Sixers rally from 18-point deficit to win
Andre Iguodala snapped a tie game with five straight points in the final 90 seconds to help the Philadelphia 76ers storm back from 15 points down in the first half and stun the Boston Celtics 92-83 on Friday night in Game 4 of the Eastern Conference semifinals.
The young Sixers were a team reborn in the second half and played like a squad that refused to roll over for the championship-tested Celtics.
"I don't even know where to start," Philadelphia coach Doug Collins said. "Our guys are pretty amazing. They really are."
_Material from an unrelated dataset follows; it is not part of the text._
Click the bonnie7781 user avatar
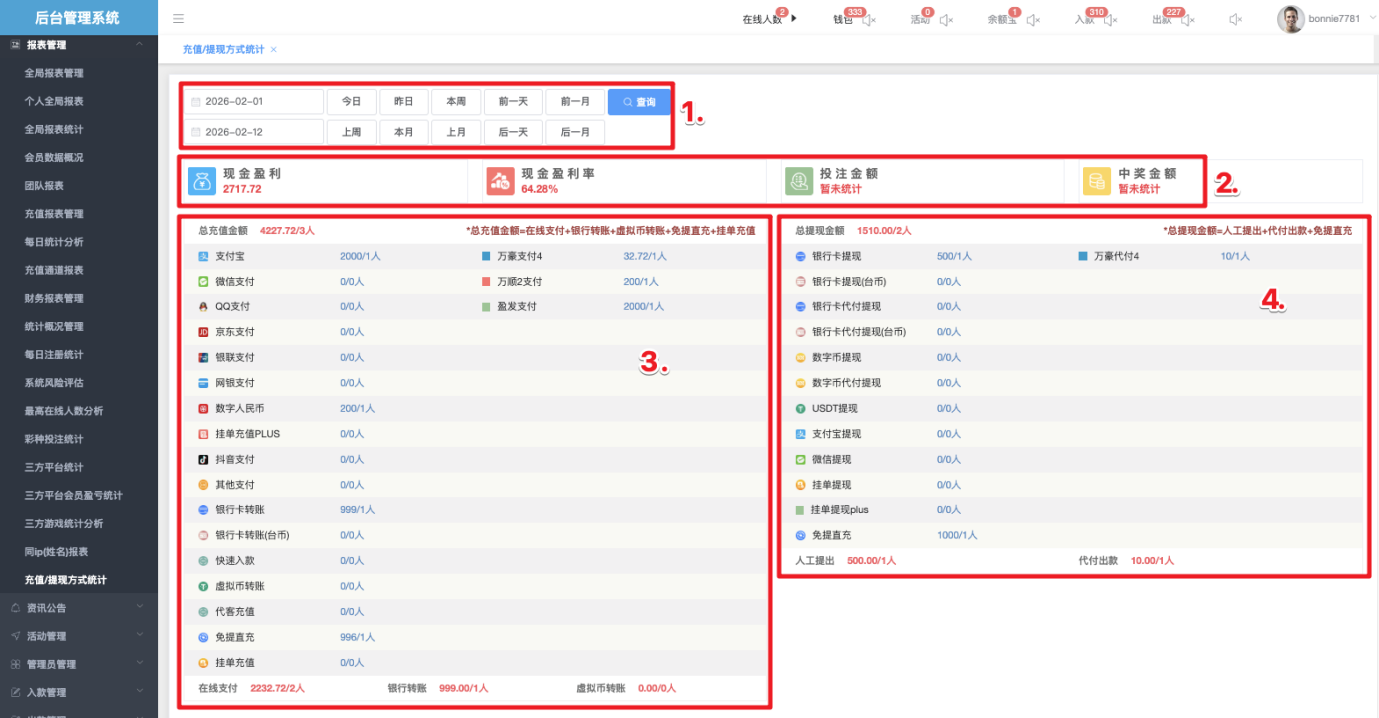This screenshot has height=718, width=1379. 1291,19
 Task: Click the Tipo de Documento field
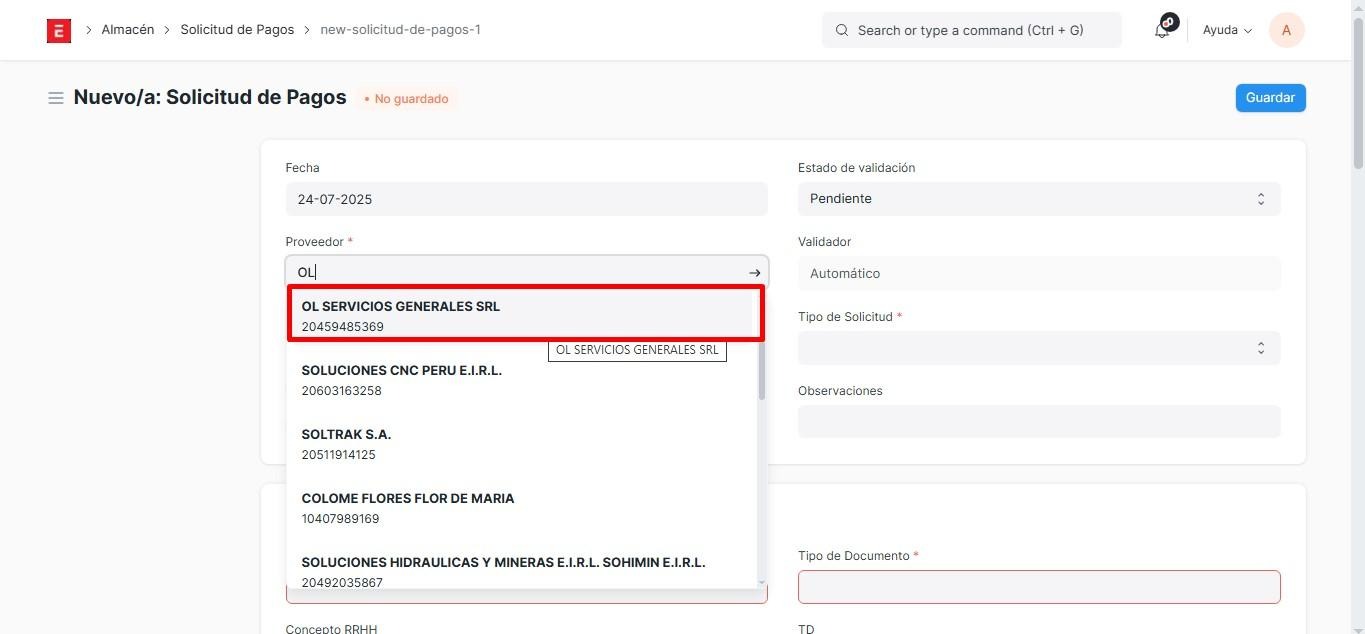pyautogui.click(x=1038, y=587)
The Sixers tied the series at 2-2 with the huge comeback and guaranteed a return home for one more game.
Iguodala, one of the more maligned athletes in recent Philadelphia history, put the Sixers ahead 85-83 with a step-back jumper and buried a 3-pointer for a five-point lead.
Game 5 is Monday in Boston.
Iguodala scored 16 points, Evan Turner had 16 and Lou Williams added 15.
Kevin Garnett had his first bad outing in an otherwise monster series with nine points. With Garnett in a funk, so were the Celtics.
The Sixers just kept attacking, turning a first half of airballs, botched dunks and sloppy defense into a full-blown display of near-flawless basketball.
Thaddeus Young's thunderous slam tied the game at 63 in the middle of the fourth. And when Jodie Meeks drained a 3-pointer on the Sixers' next trip down the court for Philadelphia's first lead 20,000 fans stomped their feet and unleashed two hours of pent-up jubilation.
Williams hounded Paul Pierce and forced a turnover, fed the ball to a streaking Turner for a dunk and put the lead at 68-65.
It was that kind of hustle that brought the Sixers back.
After Garnett blocked a Lavoy Allen shot, Young snagged the ball out of the air and score to make it 74-all.
Game 4 came down to young legs, fresh enthusiasm and untested big-game experience vs. aging, championship-tested stars fighting for another title.
Give the edge to the Sixers.
Iguodala, who has been branded as the face of a mediocre franchise over his eight seasons, has changed that talk with a clutch postseason. He sank the winning free throws in Game 6 to finish off the top-seeded Chicago Bulls in the first round.
And it was Iguodala who finished off the Celtics in Game 4.
Pierce had 24 points and Rajon Rondo had 15 points and 15 assists. Garnett, who turns 36 on Saturday, missed nine of 12 shots. The Celtics look primed for a blowout victory after the first 10 minutes of the game. They hold out hope a trip back to Boston can make them forget about this collapse.
"Coming out of halftime they came out more physical, and we got into that instead of playing basketball. We lost our composure," Celtics coach Doc Rivers said.
Philadelphia CEO Adam Aron tweeted at the break, "This will have to be one of the best come backs ever for the (at)Sixers."
Down 15 at the half, the under-25 crew found their spark, their legs and their shooting touch to crank up the pressure on the Celtics.
Williams hit a 3, Iguodala hit a 3, and Williams converted a three-point play to make it 58-54. Williams stood on the free-throw line with the widest smile of anyone in the building and calmly sank the deficit-slicing free throw.
Meeks, a starter-turned-sub, stole an errant pass and went all the way for his first bucket of the game to make it 63-59 at the end of the quarter.
Philadelphia's 10 baskets in the third were one more than their total for the entire half and their 28 points were three shy off their halftime total.
"We're just going to keep fighting," Collins said. "That's what we do."
The Sixers had vowed they would be a more determined team after the veteran Celtics dismantled and demoralized them on their home court in Game 3.
The Sixers said after their 16-point loss in Game 3 that they would return more focused in preventing another hot Celtics start that took them out of the game and sucked the atmosphere out of the Wells Fargo Center.
The Celtics squashed that attitude before thousands of fans had taken their seats moments after the opening tip.
Pierce and Avery Bradley hit 3-pointers, Garnett hit a pull-up 20-footer and the Celtics raced to a 14-0 lead only 3 1/2 minutes into the game.
The Sixers truly couldn't find their footing. Young bounced the ball off his sneaker on a drive down the lane, and Pierce converted on the other end for an 18-3 lead.
The Celtics could never find that extra scoring boost to truly put away the Sixers. Rondo, Garnett and Ray Allen all had quiet first 24 minutes and the Celtics let the lead drop to seven.
Rondo scored an uncontested bucket coming out of a timeout to end the half and put the Celtics up 46-31.
"That was probably the worst we could shoot," Iguodala said. "They were playing as good as they could play and we were shooting poorly."
Notes: The 76ers head to Boston 2-8 over their last 10 road postseason games. ... The Sixers haven't won a playoff series when they trailed 2-1 since 2001.